++++ DATASET EXCERPTS ++++
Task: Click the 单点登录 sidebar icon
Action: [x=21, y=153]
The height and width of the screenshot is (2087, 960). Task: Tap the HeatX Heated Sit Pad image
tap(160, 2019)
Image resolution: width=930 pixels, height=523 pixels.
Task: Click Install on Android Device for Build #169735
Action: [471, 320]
++++
WHAT YOU WILL DO — Give an exact copy of every line from the one holding "The height and" through the end of the records, both included, and no other lines.

YOUR RESPONSE —
The height and width of the screenshot is (2087, 960). Task: Tap the HeatX Heated Sit Pad image
tap(160, 2019)
Image resolution: width=930 pixels, height=523 pixels.
Task: Click Install on Android Device for Build #169735
Action: [471, 320]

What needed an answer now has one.